## Selected passage
==============================

Show HN: Cortex – Open-source alternative to SageMaker for model serving

Lemaxoxo · on April 14, 2020

Hey there, great work. I used Cortex as an inspiration when designing chantilly: https://github.com/creme-ml/chantilly, which is a much less ambitious solution tailored towards online machine learning models. Keep up the good work.

itsderek23 · on April 14, 2020

This certainly looks like a cleaner way to deploy an ML model than SageMaker. Couple of questions:

* Is this really for more intensive model inference applications that need a cluster? It feels like for a lot of my models, a cluster is overkill.

* A lot of the ML deployment (Cortex, SageMaker, etc) don't see to rely on first pushing changes to version control, then deploying from there. Is there any reason for this? I can't come up for a reason why this shouldn't be the default. For example, this is how Heroku works for web apps (and this is a web app at the end of the day).

calebkaiser · on April 14, 2020

You're 100% right that Cortex is designed for the production use-case. A lot of our users are running Cortex for "small" production use cases, since the Cortex cluster can include just a single EC2 instance for model serving (autoscaling allows deployed APIs to scale down to 1 replica). For ML use-cases that don't need an API (a lot of data analysis work, for example), Cortex is probably overkill.

As for your second question, we definitely want to integrate tightly with version control systems. Since right now we are 100% open source and don't offer a manged service, we don't have a place to run the webook listeners. That said, most of our users version control their code/configuration (we do that with our examples as well: https://github.com/cortexlabs/cortex/examples), and it should be straightforward to integrate Cortex into an existing CI/CD workflow; the Cortex CLI just needs to be installed, and then running `cortex deploy` with the updated code/configuration will trigger a rolling update.

If you're referring to version control for the actual model files, Cortex is un-opinionated as to where those hosted, so long as they can be accessed by your Predictor (what we call the Python file that initializes your model and serves predictions). If you're interested in implementing version control with your models, I'd recommend checking out DVC.

==============================

## Stored data
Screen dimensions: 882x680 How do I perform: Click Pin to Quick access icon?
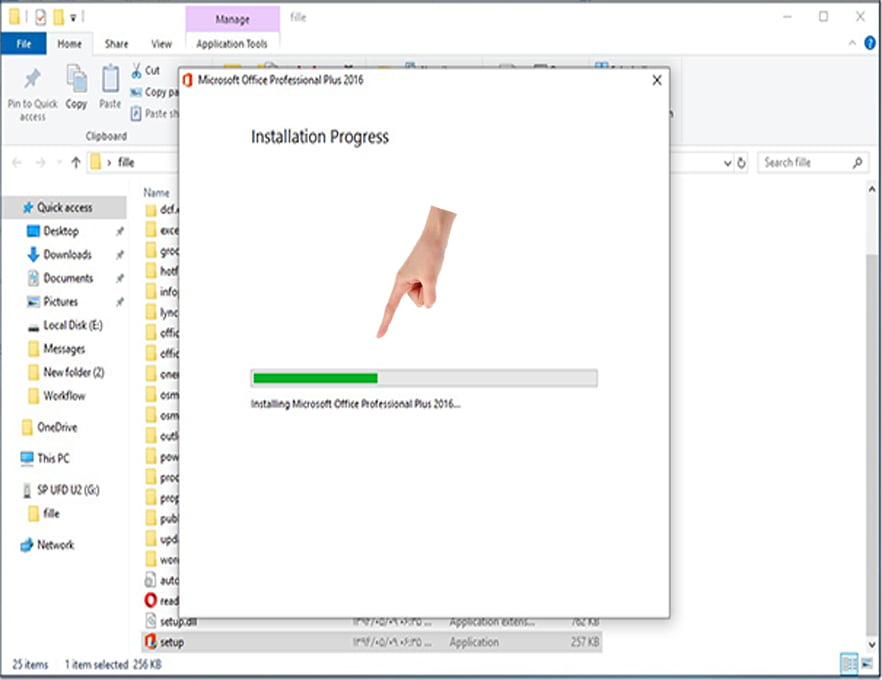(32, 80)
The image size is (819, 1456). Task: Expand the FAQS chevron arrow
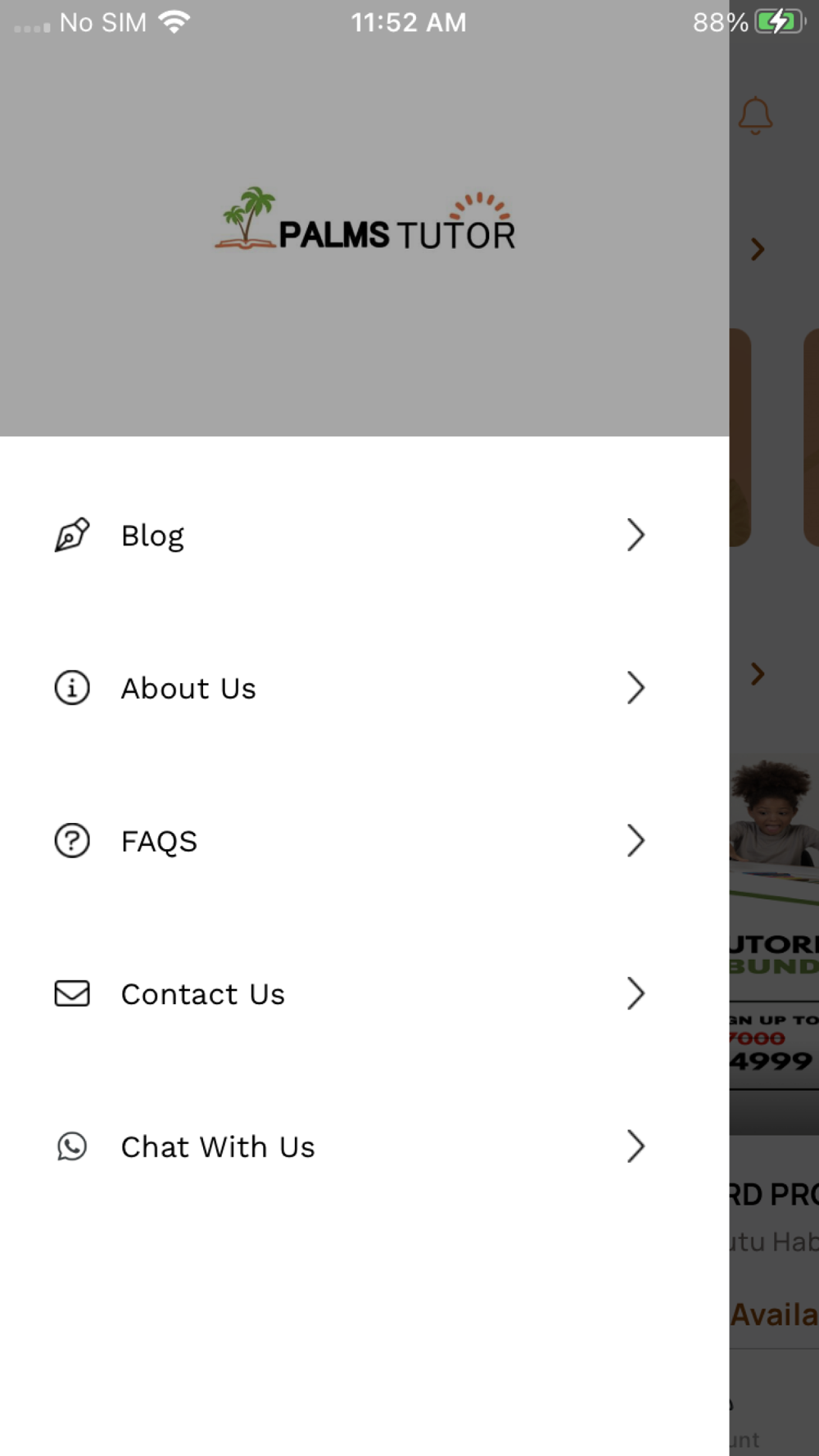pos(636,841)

==============================

## Exercise set
- A) List the usernames of everyone who posts a reply in the Cortex thread.
- B) Duplicate a passage from the Cortex thread, beginning at the words "If you're referring" and stopping after the words "checking out DVC.".
The lines have no connection to the Cortex thread.

## Answers
- A)
Lemaxoxo
itsderek23
calebkaiser

- B)
If you're referring to version control for the actual model files, Cortex is un-opinionated as to where those hosted, so long as they can be accessed by your Predictor (what we call the Python file that initializes your model and serves predictions). If you're interested in implementing version control with your models, I'd recommend checking out DVC.